→ **Your assignment**
Beginning at the line that includes "Image resolution: width=720", print each remaining line of the data word for word. Output nothing else.

(Data extract)

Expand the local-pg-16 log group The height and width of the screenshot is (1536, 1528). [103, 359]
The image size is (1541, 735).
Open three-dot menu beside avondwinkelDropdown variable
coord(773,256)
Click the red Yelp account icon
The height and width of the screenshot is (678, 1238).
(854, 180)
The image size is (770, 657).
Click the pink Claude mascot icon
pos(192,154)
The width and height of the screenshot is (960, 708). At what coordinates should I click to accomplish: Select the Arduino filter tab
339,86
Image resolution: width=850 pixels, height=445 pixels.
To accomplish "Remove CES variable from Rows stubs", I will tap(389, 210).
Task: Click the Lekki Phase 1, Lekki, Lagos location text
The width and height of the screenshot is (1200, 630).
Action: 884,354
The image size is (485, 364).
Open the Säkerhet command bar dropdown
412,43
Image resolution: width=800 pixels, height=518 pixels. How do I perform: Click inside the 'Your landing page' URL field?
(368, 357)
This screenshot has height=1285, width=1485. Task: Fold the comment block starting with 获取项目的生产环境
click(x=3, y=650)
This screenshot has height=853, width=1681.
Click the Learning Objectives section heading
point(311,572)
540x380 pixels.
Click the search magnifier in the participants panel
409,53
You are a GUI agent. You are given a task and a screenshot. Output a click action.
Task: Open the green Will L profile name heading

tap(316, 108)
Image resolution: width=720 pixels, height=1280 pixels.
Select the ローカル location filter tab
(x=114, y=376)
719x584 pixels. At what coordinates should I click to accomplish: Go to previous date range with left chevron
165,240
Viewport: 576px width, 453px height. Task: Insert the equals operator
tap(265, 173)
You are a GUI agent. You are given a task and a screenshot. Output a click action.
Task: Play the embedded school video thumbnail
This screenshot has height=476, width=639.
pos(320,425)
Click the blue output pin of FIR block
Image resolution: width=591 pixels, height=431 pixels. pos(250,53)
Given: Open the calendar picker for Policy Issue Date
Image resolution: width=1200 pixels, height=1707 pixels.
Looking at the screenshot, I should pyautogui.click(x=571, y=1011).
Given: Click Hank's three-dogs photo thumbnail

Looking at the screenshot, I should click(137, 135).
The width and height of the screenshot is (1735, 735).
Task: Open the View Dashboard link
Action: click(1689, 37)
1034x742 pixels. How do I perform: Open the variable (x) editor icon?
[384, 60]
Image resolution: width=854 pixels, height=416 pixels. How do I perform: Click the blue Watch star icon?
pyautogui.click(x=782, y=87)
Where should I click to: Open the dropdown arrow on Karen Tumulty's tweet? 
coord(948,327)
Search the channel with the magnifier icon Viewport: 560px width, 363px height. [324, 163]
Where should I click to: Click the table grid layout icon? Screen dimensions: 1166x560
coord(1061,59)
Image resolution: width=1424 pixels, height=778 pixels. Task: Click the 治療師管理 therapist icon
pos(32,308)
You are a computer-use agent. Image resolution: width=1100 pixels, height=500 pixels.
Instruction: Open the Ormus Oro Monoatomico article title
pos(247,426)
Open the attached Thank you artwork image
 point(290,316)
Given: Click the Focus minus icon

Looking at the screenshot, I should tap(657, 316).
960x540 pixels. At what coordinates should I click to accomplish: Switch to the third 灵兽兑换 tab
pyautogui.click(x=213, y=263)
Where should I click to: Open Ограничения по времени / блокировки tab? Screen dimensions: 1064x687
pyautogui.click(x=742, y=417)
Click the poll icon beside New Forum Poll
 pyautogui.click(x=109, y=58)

(End Data extract)

→ **The answer**
Image resolution: width=720 pixels, height=1280 pixels.
Select the ローカル location filter tab
(x=114, y=376)
719x584 pixels. At what coordinates should I click to accomplish: Go to previous date range with left chevron
165,240
Viewport: 576px width, 453px height. Task: Insert the equals operator
tap(265, 173)
You are a GUI agent. You are given a task and a screenshot. Output a click action.
Task: Play the embedded school video thumbnail
This screenshot has height=476, width=639.
pos(320,425)
Click the blue output pin of FIR block
Image resolution: width=591 pixels, height=431 pixels. pos(250,53)
Given: Open the calendar picker for Policy Issue Date
Image resolution: width=1200 pixels, height=1707 pixels.
Looking at the screenshot, I should pyautogui.click(x=571, y=1011).
Given: Click Hank's three-dogs photo thumbnail

Looking at the screenshot, I should click(137, 135).
The width and height of the screenshot is (1735, 735).
Task: Open the View Dashboard link
Action: click(1689, 37)
1034x742 pixels. How do I perform: Open the variable (x) editor icon?
[384, 60]
Image resolution: width=854 pixels, height=416 pixels. How do I perform: Click the blue Watch star icon?
pyautogui.click(x=782, y=87)
Where should I click to: Open the dropdown arrow on Karen Tumulty's tweet? 
coord(948,327)
Search the channel with the magnifier icon Viewport: 560px width, 363px height. [324, 163]
Where should I click to: Click the table grid layout icon? Screen dimensions: 1166x560
coord(1061,59)
Image resolution: width=1424 pixels, height=778 pixels. Task: Click the 治療師管理 therapist icon
pos(32,308)
You are a computer-use agent. Image resolution: width=1100 pixels, height=500 pixels.
Instruction: Open the Ormus Oro Monoatomico article title
pos(247,426)
Open the attached Thank you artwork image
 point(290,316)
Given: Click the Focus minus icon

Looking at the screenshot, I should tap(657, 316).
960x540 pixels. At what coordinates should I click to accomplish: Switch to the third 灵兽兑换 tab
pyautogui.click(x=213, y=263)
Where should I click to: Open Ограничения по времени / блокировки tab? Screen dimensions: 1064x687
pyautogui.click(x=742, y=417)
Click the poll icon beside New Forum Poll
 pyautogui.click(x=109, y=58)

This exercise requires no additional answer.